On balance, we are understating the benefit of self-hosting and still end up 42% ahead. Overall, this is simple to do, but it is something we look at each year to ensure it is worthwhile.
Why does everyone not self-host versus cloud?
There are a few key factors to why there has been a big push to the cloud. STH’s growth profile is aggressive, but it is entirely manageable. While 1000% annual growth this year would be awesome, it is also something we can handle in our current model at near zero incremental cost. If you have a larger operation with a more complex set of applications, the economics can change. Likewise, if you are expecting 1000% per month of growth, scaling in the cloud is clearly advantageous. Many VC’s specifically dictate that their investment companies use cloud infrastructure over self-hosting.
There is a marked push for running hybrid cloud models. Many companies are essentially looking at their “base load” that they can run in their data centers, similar to what we are doing. They can then burst using cloud capacity for seasonal events or specific tasks.
AWS in 2018 is Microsoft of 2000 in that there is a huge vendor lock-in as companies build on the AWS services infrastructure. At STH, we use few AWS-specific tools (and we still use some), but that also makes our workloads budgeted here metal agnostic. We also are not handling healthcare data so having a HIPAA compliant infrastructure, that cloud providers have, is not a top priority.
One will hear a number of industry analysts push cloud as that is undoubtedly a major thrust in the market. Hardware vendors who pay for industry analysts look at hyper-scale customers as a major segment. Cloud is still cool. STH self-hosting is decidedly uncool however it is hardly a trailblazing endeavor. It is an established model and companies like Box that leave AWS to tout massive cost savings.
Perhaps the #1 reason cloud is so popular goes back to just how much VC money has been spent over the past few years. Much of the top-tier IT talent that is capable of managing this type of infrastructure is working on building product and services rather than optimizing on the cost side of the equation.
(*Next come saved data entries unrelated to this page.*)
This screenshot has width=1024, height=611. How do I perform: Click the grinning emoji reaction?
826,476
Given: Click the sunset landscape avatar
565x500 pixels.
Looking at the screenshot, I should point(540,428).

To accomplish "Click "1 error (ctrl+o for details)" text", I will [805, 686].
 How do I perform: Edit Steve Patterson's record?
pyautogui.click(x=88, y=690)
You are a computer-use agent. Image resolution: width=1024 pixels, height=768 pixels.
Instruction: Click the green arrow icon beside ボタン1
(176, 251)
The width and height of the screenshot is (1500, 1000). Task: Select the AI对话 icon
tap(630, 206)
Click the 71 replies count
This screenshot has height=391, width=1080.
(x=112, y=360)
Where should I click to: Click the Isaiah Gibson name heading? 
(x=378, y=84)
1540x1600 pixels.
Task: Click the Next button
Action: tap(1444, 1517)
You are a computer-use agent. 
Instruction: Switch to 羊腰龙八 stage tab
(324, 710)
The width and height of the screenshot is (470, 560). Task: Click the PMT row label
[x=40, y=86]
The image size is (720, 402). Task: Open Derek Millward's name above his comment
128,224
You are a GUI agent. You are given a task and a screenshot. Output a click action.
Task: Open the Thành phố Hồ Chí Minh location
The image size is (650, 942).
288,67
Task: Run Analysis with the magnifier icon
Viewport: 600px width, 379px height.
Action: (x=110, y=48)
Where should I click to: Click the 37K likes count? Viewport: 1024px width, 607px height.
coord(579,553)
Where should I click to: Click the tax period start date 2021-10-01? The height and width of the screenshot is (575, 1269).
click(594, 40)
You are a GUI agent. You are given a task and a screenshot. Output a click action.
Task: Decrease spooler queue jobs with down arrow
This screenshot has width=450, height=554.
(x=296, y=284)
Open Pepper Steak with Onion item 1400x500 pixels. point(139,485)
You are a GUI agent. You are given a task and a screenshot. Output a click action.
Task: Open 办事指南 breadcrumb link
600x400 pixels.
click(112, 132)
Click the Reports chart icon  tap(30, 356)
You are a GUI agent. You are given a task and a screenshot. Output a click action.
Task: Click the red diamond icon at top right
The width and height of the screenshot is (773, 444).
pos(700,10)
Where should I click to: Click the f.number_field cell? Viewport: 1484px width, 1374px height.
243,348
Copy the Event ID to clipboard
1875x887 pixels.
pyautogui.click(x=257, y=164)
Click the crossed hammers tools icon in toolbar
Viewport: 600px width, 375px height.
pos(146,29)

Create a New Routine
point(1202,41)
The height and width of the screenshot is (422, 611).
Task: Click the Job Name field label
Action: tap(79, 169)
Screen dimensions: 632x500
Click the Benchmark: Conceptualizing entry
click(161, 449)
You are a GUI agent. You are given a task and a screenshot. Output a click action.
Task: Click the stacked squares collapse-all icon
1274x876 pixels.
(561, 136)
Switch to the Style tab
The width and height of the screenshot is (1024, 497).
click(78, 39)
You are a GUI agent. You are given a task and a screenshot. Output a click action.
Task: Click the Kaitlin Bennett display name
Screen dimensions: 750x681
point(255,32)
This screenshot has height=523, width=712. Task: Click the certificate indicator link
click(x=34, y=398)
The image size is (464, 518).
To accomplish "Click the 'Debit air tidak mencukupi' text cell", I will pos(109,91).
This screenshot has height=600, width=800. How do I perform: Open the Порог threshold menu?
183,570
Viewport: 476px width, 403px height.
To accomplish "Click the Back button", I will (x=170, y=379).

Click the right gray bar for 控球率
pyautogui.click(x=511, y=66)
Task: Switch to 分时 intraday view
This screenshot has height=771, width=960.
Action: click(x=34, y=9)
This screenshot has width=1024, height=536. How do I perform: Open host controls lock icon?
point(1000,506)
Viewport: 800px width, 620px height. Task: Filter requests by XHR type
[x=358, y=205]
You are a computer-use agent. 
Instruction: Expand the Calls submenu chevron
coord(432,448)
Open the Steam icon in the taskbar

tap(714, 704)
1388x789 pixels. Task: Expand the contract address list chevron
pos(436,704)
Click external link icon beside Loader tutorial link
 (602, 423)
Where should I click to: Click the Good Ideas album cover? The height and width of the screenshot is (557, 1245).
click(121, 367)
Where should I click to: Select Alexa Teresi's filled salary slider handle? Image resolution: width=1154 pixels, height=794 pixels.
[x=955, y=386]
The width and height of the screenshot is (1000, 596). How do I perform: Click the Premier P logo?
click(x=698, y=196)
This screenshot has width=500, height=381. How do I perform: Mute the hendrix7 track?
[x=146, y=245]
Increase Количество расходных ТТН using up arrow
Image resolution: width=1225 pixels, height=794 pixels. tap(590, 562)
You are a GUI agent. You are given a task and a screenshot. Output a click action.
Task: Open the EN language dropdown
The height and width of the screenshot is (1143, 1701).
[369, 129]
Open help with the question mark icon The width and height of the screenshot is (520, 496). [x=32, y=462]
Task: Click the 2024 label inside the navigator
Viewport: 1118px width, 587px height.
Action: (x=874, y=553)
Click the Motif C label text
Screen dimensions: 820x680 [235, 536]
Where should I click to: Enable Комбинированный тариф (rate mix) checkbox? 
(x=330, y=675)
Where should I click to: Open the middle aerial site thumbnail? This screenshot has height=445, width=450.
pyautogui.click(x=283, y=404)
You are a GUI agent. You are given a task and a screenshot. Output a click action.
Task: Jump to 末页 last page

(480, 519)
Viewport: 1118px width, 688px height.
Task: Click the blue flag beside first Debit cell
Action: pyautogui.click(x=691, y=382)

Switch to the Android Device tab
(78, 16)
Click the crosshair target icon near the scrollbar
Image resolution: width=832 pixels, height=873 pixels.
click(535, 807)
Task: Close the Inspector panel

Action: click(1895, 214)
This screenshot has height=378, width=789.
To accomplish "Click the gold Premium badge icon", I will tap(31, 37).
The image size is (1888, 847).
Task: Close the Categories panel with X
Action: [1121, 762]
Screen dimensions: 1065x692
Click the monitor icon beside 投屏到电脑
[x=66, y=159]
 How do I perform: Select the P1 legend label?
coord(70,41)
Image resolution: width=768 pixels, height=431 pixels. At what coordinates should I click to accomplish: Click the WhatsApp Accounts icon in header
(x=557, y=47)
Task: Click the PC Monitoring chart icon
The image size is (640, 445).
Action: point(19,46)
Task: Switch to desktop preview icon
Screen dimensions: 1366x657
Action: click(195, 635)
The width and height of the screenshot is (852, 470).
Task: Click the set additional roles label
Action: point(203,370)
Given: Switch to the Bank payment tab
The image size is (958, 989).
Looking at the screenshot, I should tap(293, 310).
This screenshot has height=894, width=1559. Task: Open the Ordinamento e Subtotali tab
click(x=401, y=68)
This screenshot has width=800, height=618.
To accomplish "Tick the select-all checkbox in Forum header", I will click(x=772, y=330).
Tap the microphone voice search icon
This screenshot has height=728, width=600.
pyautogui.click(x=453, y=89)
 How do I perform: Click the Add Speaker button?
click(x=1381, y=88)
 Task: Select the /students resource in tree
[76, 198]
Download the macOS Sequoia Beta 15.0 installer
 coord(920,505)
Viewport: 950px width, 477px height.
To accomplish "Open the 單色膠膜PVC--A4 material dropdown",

Everyone has different workloads so this should simply be taken as an example and data point. We are starting to see more companies look at the hybrid-cloud model since that provides flexibility benefits while still allowing a company to reap the rewards of better cost models. Our cost savings are particularly small. Saving $15,000-20,000 per year is less than 0.1 FTE in Silicon Valley wages. That drives why we generally see this as a push as AWS bills exceed $10,000 per month rather than at a smaller scale. We also have access to a ton of different technologies so we know exactly where we can make trade-offs. Perhaps instead of simply reasonably prudent IT buyers we are exceedingly prudent IT buyers which makes the model work.